City Manager Mike Bennett said the proposal was brought to staff and the sports commission for initial review. Air Race X organizers, introduced by the sports commission, described the event as a three-day live racing and conference-style festival that would use a secondary runway and a tight “flight box” suitable for spectator seating and hospitality. Representatives said the initial request from the organizers was $20,000 to lock a date and an approximate request of $1.2 million in local support to stage the event, with an expected revenue-sharing model once initial expenses are recouped. Organizers and sports-commission speakers projected a broad economic-impact range (presenters cited roughly $11–12 million in impact in their materials) and estimated tens of thousands of spectators over multiple days depending on the scenario.

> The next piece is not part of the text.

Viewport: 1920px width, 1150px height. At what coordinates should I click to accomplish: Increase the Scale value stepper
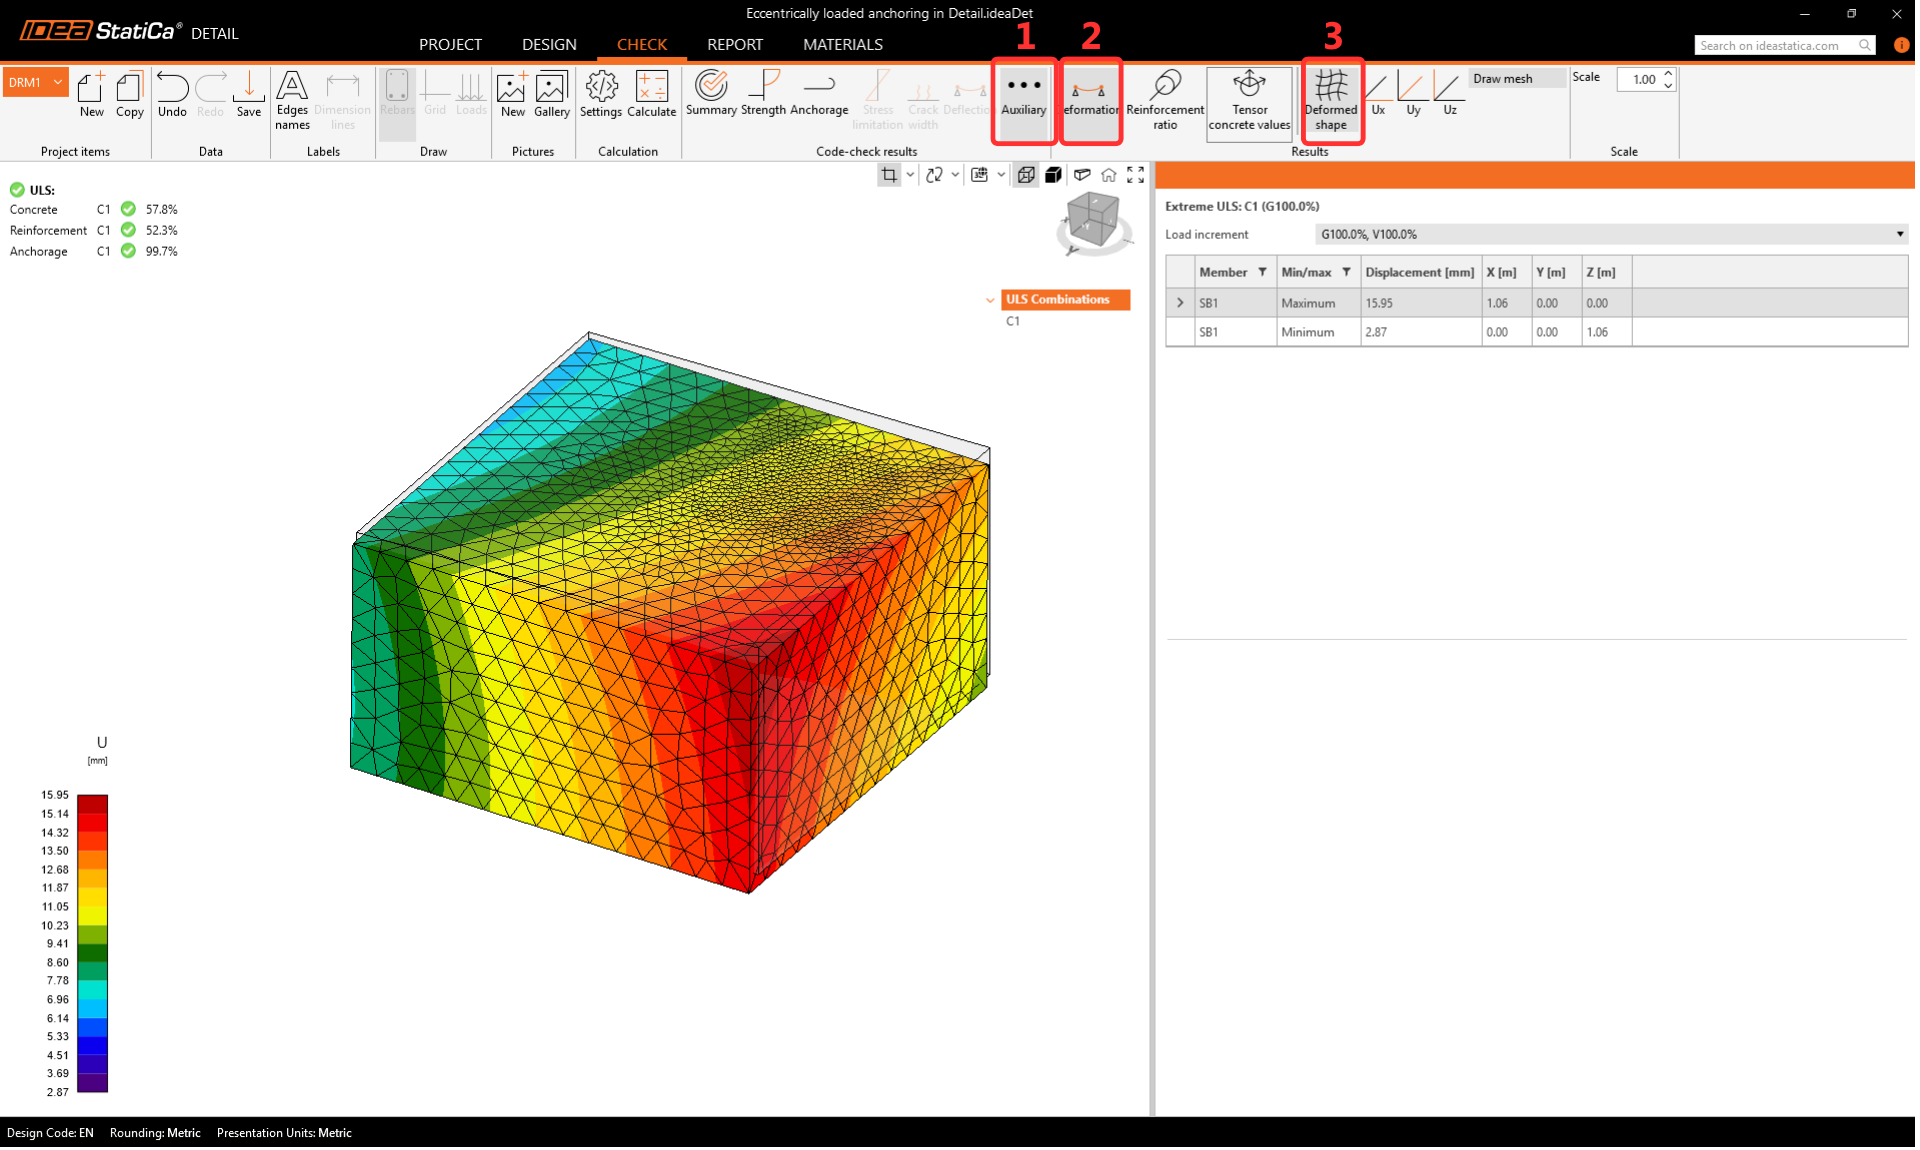point(1668,74)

Council members pressed for hard numbers: a pro forma showing ticket revenue assumptions, a clear accounting of public-safety and in-kind costs (police, fire, traffic control, sanitation), insurance and cancellation terms, and whether the city would receive a first right to host future editions. Several members said the presentation surfaced “red flags” because the timeline has been short and staff has not yet completed cross-departmental vetting. Air Race X said some city costs are routinely covered in-kind or via sponsorship trade and that the promoter typically keeps title-level international sponsorships while local and presenting sponsorships can be sold for city benefit under a revenue-share model. Organizers said some elements of the event are 100% live while remote/CGI elements may be used for portions of the broadcast product.
Council did not authorize funding at the workshop. Staff said it could complete a detailed review and return in roughly 30 days; Air Race X said a short delay was manageable but could complicate a 2027 hosting commitment if competing cities moved forward. The council’s direction was to pursue due diligence rather than immediate approval.